Database-Level Isolation

Each tenant gets their own database (or database schema). This provides the strongest isolation but highest operational overhead.

class DatabasePerTenantManager:
    def __init__(self, admin_db_url: str):
        self.admin_engine = create_async_engine(admin_db_url)
        self.tenant_engines: dict[str, AsyncEngine] = {}

    async def get_tenant_engine(self, tenant_id: str) -> AsyncEngine:
        if tenant_id not in self.tenant_engines:
            # Look up tenant database URL from admin DB
            async with self.admin_engine.begin() as conn:
                result = await conn.execute(
                    text("SELECT db_url FROM tenants WHERE id = :id"),
                    {"id": tenant_id},
                )
                row = result.fetchone()
                if not row:
                    raise TenantNotFoundError(tenant_id)

                self.tenant_engines[tenant_id] = create_async_engine(
                    row.db_url,
                    pool_size=5,
                    max_overflow=10,
                )

        return self.tenant_engines[tenant_id]

    async def create_tenant_database(self, tenant_id: str) -> str:
        db_name = f"tenant_{tenant_id}"
        async with self.admin_engine.begin() as conn:
            await conn.execute(text(f"CREATE DATABASE {db_name}"))

        db_url = f"postgresql+asyncpg://agent_user:password@db-host:5432/{db_name}"

        # Run migrations on new database
        await self.run_migrations(db_url)

        # Register in admin DB
        async with self.admin_engine.begin() as conn:
            await conn.execute(
                text("INSERT INTO tenants (id, db_url) VALUES (:id, :url)"),
                {"id": tenant_id, "url": db_url},
            )

        return db_url

Best for: Regulated industries (healthcare, finance) where data isolation is a compliance requirement, or tenants with very different data volumes.

Row-Level Isolation

All tenants share a single database. Every table includes a tenant_id column, and every query is filtered by tenant_id. This is operationally simpler but requires discipline to prevent data leaks.

from sqlalchemy import Column, String, event
from sqlalchemy.orm import Session

class TenantMixin:
    """Mixin that adds tenant_id to any model."""
    tenant_id = Column(String, nullable=False, index=True)

class Conversation(Base, TenantMixin):
    __tablename__ = "conversations"
    id = Column(String, primary_key=True)
    user_id = Column(String, nullable=False)
    messages = Column(JSON, default=[])
    created_at = Column(DateTime, default=datetime.utcnow)

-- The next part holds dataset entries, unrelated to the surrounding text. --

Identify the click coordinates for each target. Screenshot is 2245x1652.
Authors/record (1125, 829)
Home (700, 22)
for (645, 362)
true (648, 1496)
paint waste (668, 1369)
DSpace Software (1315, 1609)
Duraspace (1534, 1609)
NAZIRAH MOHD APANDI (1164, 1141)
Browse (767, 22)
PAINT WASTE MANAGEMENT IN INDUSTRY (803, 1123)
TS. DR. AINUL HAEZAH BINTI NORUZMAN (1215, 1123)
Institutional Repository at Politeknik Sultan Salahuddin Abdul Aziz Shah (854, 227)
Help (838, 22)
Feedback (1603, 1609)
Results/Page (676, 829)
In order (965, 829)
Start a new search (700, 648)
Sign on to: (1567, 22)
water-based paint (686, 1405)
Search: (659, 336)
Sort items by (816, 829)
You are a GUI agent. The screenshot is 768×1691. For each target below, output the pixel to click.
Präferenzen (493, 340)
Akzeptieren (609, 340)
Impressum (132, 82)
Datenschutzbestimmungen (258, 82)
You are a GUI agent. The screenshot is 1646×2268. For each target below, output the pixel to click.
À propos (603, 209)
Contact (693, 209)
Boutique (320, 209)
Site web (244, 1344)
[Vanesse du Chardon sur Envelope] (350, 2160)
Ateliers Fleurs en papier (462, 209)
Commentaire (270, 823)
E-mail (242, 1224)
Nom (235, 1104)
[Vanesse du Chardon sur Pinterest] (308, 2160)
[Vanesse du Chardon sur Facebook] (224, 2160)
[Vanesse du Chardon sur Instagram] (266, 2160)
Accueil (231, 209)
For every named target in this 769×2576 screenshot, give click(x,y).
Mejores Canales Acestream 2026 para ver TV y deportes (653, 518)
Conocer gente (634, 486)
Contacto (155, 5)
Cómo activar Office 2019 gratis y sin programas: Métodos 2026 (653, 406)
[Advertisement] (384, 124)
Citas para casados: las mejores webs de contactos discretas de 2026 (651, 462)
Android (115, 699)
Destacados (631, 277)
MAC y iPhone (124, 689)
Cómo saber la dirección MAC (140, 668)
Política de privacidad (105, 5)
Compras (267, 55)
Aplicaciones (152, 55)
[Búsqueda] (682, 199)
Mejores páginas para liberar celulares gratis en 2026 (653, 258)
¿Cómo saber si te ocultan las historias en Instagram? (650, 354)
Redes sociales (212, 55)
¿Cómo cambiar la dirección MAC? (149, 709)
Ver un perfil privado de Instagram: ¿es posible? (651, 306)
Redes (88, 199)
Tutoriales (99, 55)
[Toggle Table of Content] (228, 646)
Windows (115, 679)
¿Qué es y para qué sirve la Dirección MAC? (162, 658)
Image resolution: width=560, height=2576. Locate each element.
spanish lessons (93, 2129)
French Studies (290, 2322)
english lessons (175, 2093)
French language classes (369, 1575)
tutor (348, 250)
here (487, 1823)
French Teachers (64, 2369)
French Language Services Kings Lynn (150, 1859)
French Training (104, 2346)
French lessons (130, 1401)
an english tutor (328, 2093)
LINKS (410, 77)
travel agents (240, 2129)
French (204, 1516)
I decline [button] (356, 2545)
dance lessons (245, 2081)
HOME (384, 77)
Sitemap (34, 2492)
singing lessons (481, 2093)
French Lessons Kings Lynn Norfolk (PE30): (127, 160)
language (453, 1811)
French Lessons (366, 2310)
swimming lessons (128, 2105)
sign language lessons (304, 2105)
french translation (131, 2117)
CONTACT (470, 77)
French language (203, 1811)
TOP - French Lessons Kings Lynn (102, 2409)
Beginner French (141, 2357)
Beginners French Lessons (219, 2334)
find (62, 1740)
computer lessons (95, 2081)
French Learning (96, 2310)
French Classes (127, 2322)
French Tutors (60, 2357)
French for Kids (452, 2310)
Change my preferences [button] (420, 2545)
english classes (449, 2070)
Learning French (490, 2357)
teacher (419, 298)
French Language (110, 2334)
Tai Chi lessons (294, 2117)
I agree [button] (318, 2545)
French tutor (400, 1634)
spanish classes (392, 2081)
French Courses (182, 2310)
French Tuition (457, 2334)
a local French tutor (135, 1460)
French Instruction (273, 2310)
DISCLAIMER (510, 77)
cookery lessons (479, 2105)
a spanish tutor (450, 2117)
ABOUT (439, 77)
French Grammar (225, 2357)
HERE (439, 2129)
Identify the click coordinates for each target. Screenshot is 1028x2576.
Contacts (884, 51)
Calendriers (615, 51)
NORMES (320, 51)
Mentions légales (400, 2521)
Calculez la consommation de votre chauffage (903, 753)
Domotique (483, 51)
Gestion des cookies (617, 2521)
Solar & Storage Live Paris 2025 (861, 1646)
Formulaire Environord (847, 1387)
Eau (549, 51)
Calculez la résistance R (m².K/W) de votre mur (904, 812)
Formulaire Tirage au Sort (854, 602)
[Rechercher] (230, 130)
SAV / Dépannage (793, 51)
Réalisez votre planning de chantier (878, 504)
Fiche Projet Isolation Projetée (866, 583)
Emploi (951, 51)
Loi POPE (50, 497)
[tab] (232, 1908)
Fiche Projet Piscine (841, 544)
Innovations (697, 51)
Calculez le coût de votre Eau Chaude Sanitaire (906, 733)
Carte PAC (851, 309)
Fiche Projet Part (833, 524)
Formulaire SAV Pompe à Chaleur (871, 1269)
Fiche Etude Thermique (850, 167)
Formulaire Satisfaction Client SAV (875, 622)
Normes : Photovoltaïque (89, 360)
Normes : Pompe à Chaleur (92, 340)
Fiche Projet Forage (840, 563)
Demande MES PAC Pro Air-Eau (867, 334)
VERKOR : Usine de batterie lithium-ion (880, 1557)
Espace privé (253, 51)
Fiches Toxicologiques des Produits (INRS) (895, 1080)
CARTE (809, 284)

# Automatic tenant filtering using SQLAlchemy events
class TenantQueryFilter:
    def __init__(self, session_factory):
        self.session_factory = session_factory

    def get_session(self, tenant_id: str) -> Session:
        session = self.session_factory()
        # Store tenant_id on session for automatic filtering
        session.info["tenant_id"] = tenant_id
        return session

# Middleware that enforces tenant context
class TenantMiddleware:
    async def __call__(self, request, call_next):
        tenant_id = self.extract_tenant_id(request)
        if not tenant_id:
            return JSONResponse(
                status_code=401,
                content={"error": "Tenant identification required"},
            )

        # Set tenant context for this request
        request.state.tenant_id = tenant_id
        response = await call_next(request)
        return response

    def extract_tenant_id(self, request) -> str | None:
        # From subdomain: acme.platform.com -> acme
        host = request.headers.get("host", "")
        parts = host.split(".")
        if len(parts) >= 3:
            return parts[0]

        # From header
        return request.headers.get("X-Tenant-ID")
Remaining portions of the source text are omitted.